Of the 48 units, five will be reserved for Wilton Manors residents, Boo said, noting that 53 of the total applications were from Wilton Manors residents. Thirty-four of the apartments, or 70%, will go to applicants who are considered disabled, he added. All occupants must be 55 years or older, Boo said.

The applications were divided into two groups: Those from Wilton Manors residents and those from people who live elsewhere and the lottery took place in two steps.

During the first round, all the Wilton Manors applications were placed into a hand-operated wire cage and 25 were randomly selected for consideration for five of the available apartments. Afterwards, the other remaining applications were placed into the wire cage, with 150 being chosen for consideration. Each application was identifiable only by a number, which was assigned to the application when it was submitted. Applicants do not know what number was assigned to their application. All the applications received will be kept on file.
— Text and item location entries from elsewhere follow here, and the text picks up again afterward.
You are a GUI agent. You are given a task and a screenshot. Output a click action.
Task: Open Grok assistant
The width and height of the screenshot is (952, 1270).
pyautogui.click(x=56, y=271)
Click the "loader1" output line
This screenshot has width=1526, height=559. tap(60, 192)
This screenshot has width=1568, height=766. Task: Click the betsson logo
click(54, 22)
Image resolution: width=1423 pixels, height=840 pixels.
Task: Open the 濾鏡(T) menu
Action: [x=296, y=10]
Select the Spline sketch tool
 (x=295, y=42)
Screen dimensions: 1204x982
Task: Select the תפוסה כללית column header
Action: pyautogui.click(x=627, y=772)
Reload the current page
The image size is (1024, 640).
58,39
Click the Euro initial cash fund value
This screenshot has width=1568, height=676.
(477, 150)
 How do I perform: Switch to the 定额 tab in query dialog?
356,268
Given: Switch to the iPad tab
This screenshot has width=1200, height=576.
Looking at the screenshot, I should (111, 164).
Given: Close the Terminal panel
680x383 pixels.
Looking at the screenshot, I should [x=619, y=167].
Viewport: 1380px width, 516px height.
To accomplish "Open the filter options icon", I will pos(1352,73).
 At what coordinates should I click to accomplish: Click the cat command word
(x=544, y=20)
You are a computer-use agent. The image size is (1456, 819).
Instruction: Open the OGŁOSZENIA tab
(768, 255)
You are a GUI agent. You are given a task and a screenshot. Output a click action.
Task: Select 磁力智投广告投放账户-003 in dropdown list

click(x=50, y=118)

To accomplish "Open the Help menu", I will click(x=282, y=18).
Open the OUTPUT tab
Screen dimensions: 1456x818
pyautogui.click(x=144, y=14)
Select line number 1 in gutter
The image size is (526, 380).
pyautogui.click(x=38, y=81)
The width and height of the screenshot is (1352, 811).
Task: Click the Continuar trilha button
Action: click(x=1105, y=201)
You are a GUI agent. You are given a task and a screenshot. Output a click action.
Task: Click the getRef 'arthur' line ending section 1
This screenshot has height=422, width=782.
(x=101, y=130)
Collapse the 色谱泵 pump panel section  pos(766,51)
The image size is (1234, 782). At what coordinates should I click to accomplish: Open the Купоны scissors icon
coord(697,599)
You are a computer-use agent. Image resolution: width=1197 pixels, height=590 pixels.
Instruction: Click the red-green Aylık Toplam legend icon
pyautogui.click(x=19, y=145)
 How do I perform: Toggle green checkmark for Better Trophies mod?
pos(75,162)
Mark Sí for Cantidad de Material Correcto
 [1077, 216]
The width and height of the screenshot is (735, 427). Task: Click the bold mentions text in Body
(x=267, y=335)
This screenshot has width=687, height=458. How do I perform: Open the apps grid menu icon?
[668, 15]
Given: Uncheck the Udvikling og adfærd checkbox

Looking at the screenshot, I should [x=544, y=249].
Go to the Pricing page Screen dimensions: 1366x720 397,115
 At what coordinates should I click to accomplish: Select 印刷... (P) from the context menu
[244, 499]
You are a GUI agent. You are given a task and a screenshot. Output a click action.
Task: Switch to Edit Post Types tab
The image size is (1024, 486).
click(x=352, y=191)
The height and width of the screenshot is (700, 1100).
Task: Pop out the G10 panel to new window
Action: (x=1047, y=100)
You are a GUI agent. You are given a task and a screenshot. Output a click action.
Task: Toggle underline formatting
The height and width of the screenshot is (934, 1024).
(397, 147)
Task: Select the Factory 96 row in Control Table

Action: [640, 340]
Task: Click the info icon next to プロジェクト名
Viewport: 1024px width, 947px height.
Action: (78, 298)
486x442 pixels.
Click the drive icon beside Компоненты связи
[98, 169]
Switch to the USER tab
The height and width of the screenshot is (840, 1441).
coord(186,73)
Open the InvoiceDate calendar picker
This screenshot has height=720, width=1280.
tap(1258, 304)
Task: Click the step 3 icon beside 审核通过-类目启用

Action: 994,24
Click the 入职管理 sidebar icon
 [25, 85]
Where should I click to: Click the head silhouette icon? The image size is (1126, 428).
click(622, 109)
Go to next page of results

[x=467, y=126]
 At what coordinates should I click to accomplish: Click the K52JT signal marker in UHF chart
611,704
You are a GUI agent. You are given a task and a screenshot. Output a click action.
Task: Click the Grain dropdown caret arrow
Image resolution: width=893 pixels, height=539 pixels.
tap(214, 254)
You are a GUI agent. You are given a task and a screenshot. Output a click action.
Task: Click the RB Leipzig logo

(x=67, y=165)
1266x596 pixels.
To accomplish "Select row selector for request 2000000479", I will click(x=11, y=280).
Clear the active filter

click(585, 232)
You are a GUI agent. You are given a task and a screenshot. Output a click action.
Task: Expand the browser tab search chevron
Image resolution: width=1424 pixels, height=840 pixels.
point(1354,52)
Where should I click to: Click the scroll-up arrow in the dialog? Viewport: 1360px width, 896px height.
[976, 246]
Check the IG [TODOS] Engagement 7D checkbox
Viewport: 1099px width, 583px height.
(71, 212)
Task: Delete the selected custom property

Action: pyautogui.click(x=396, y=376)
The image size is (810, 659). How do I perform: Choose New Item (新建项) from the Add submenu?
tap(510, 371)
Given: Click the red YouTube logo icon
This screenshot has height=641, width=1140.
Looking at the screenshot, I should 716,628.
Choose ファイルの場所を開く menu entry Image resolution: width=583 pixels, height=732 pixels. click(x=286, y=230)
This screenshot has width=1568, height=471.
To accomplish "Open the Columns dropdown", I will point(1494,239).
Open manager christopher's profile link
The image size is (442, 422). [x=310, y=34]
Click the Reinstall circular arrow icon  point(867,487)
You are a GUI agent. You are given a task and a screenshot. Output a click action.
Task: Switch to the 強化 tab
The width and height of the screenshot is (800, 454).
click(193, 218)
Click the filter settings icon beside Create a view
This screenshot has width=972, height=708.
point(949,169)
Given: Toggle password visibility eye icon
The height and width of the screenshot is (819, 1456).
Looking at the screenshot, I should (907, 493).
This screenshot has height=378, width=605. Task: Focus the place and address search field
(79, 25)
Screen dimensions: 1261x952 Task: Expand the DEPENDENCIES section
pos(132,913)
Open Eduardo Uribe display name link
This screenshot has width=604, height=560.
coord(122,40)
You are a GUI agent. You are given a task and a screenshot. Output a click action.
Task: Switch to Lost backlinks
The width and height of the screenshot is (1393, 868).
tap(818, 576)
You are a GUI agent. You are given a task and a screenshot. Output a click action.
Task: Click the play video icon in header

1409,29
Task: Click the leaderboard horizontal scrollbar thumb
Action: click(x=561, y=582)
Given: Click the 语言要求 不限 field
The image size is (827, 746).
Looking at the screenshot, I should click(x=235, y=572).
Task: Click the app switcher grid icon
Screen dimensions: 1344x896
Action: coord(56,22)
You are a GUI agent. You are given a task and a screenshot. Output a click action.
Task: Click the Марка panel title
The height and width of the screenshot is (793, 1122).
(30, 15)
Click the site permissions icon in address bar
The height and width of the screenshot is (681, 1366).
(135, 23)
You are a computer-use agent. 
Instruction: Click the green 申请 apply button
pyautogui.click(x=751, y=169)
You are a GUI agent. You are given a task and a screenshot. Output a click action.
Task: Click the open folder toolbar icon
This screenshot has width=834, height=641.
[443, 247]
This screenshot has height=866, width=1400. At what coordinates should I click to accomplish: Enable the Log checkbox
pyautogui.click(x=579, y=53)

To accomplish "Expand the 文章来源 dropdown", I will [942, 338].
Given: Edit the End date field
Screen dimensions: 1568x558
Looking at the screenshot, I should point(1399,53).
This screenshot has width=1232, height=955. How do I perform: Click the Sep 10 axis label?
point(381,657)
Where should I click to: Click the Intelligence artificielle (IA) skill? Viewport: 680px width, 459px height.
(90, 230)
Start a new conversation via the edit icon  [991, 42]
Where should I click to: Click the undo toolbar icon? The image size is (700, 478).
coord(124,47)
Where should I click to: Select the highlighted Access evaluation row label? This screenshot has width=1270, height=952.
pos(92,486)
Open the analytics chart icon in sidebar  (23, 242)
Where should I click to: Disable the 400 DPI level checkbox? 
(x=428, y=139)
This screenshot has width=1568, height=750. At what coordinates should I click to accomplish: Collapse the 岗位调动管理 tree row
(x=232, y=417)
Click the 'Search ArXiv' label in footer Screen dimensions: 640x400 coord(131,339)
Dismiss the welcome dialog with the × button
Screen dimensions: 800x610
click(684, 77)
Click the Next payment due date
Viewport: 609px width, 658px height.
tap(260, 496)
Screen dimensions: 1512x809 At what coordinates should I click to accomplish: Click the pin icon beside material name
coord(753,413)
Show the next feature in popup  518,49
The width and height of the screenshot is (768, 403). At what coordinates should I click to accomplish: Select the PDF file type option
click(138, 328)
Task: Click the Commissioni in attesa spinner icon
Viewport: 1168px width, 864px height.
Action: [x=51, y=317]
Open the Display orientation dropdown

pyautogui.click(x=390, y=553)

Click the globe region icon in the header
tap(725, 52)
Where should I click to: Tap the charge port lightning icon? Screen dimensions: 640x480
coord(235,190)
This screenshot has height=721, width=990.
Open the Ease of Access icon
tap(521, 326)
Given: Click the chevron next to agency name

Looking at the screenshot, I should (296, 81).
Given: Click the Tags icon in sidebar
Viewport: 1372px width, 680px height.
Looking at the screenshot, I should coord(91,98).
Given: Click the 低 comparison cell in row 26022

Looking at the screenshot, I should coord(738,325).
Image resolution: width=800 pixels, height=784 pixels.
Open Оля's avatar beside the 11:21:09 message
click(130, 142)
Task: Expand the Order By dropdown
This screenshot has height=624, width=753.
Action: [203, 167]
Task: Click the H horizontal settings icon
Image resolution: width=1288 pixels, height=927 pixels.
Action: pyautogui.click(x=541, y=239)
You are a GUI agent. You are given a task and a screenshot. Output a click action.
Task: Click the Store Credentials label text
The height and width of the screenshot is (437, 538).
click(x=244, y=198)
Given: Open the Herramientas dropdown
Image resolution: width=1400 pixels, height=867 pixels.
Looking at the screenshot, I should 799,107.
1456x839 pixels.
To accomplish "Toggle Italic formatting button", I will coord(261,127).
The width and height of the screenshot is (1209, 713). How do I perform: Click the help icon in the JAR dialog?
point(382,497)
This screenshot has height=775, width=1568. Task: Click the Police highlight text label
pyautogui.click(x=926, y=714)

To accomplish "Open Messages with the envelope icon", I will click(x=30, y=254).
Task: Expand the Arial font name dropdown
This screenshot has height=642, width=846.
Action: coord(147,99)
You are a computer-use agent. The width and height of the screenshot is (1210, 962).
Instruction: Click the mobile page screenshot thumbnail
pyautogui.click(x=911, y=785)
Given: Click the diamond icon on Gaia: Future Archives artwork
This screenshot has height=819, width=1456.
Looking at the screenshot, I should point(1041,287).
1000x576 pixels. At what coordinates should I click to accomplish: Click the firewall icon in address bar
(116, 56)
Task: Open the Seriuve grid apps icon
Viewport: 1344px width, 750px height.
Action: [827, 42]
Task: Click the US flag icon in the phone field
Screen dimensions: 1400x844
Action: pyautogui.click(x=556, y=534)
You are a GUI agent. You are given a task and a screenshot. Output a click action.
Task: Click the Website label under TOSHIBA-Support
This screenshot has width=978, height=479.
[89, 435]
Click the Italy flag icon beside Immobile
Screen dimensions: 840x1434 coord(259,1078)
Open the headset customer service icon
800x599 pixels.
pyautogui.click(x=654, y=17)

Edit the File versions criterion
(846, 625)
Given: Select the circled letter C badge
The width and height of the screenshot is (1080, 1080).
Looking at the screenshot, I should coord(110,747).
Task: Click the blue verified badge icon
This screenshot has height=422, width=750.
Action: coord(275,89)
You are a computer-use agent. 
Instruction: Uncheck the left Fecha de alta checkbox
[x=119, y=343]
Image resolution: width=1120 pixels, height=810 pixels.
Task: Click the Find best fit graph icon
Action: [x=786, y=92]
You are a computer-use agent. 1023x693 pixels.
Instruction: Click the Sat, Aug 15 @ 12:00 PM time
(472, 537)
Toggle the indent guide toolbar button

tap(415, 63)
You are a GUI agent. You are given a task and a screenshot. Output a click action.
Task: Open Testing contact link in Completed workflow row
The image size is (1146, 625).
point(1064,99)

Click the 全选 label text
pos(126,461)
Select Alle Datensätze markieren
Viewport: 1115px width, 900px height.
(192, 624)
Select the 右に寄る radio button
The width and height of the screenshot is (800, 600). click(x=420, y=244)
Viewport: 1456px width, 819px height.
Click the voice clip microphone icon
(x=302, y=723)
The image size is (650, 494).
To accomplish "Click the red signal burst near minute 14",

Carrfour President Stephanie Berman, who attended the lottery by video call, said they picked so many applications during Wednesday’s lottery because some applicants may drop out, while others may not meet income or other guidelines when they are reviewed. Carrfour has been building affordable housing in Florida since 1993 and currently oversees more than 1,700 housing units in Miami-Dade County. The project at the Pride Center is its first in Broward County.

Boo said 1,500 applications is the largest number that Carrfour has ever received for any of its housing projects before they opened up. One reason may be that applications were made available online, he said. Paper applications were also available at the Pride Center during the application period.

Boo said FPL is hooking up power to the complex today so the air conditioning units can be turned on and the flooring installed. Some painting, tilework and the installation of appliances will follow, he added.

“This was a community-driven identified project that was needed,” Boo said. “So here we are seven-eight years later getting ready to open it up. It’s pretty exciting.”

The developer is receiving $11.2 million in low-income housing tax credits from Florida Housing Finance Corporation, an FHDC loan of $550,000 and $955,866 in deferred development fees.

The city is contributing $50,000 from its Affordable Housing Trust Fund. The county contributed $450,000, Boo said.